### Exercise
Nothing but the lines from the one including "Given: Tap the Overview list icon" through the last line of the entries, restated exactly, should appear in the answer; omit the pictures.

[Stored data]
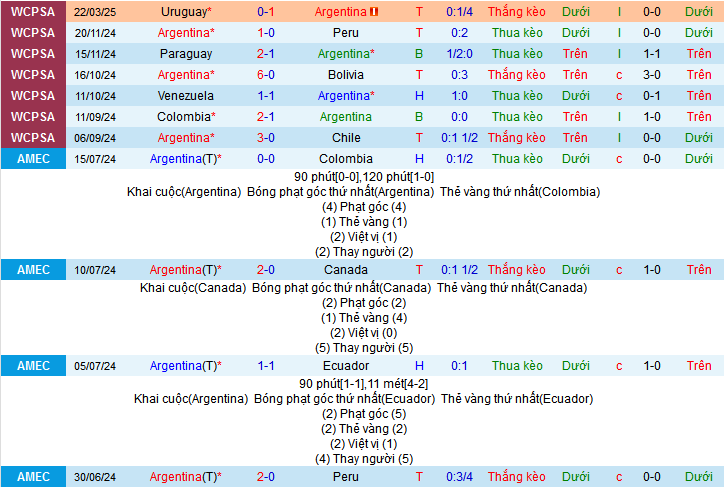Click the red card icon beside Argentina
This screenshot has height=487, width=724.
coord(375,12)
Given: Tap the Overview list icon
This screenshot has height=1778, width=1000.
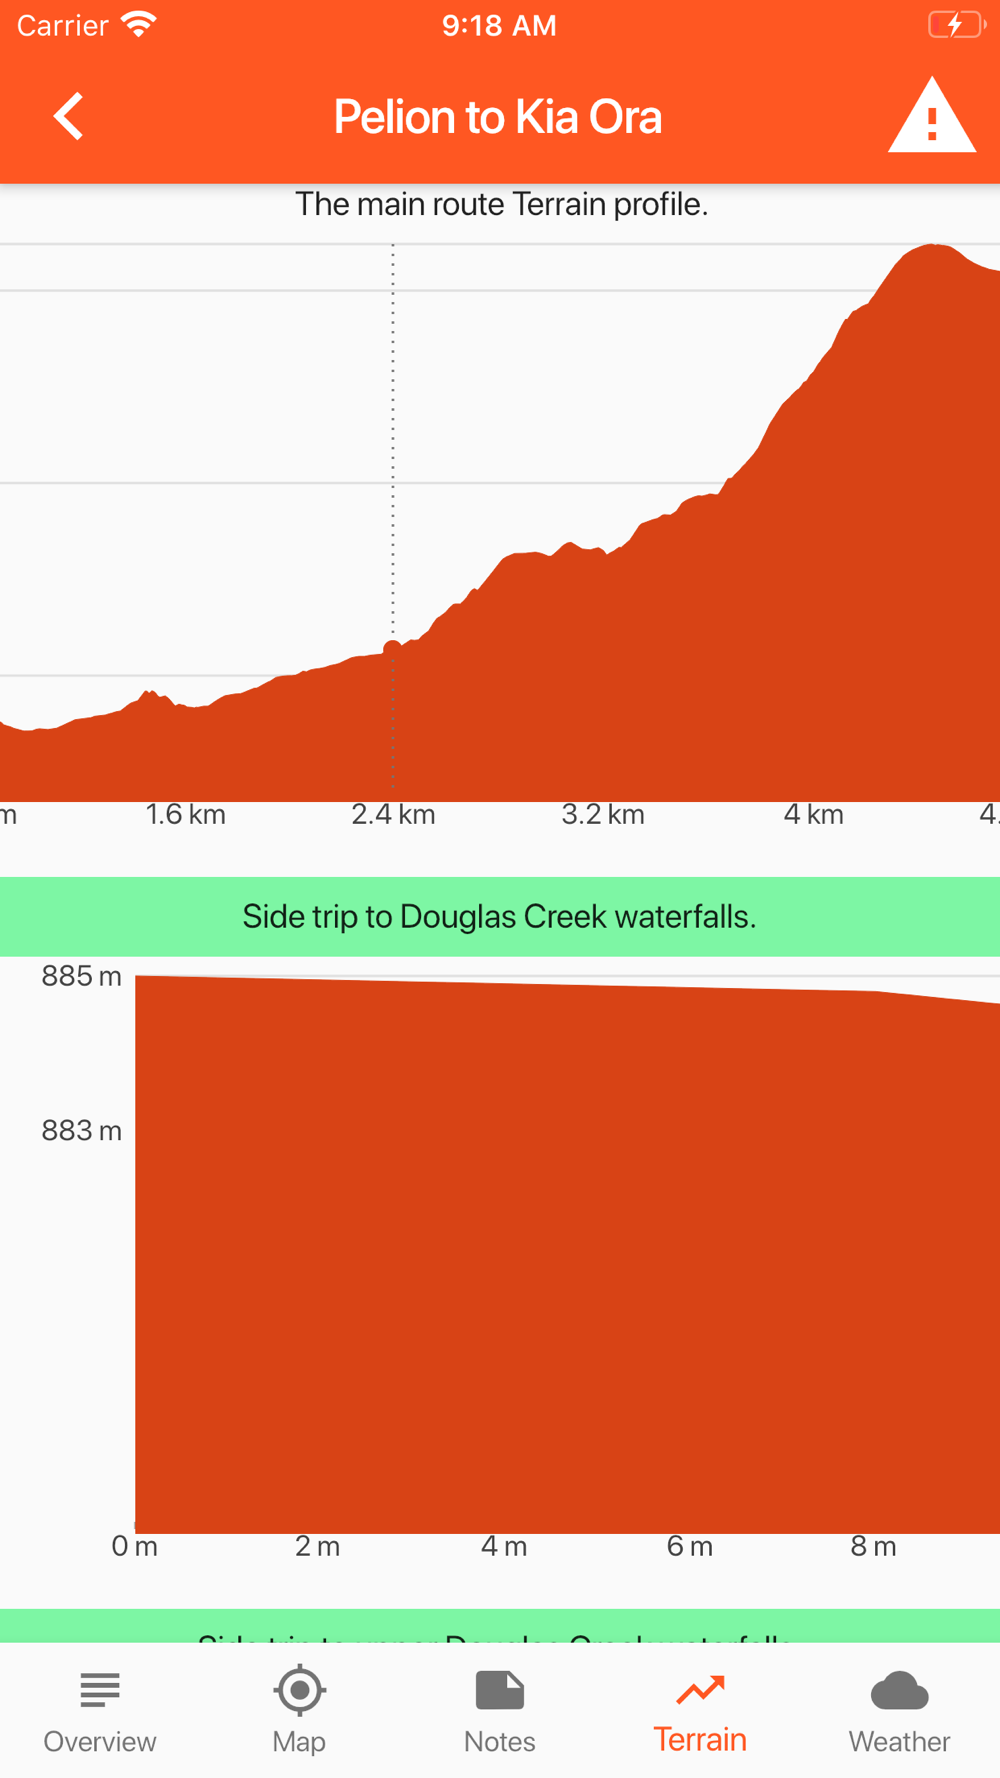Looking at the screenshot, I should 100,1690.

### Task output
Given: Tap the Overview list icon
This screenshot has height=1778, width=1000.
Looking at the screenshot, I should 100,1690.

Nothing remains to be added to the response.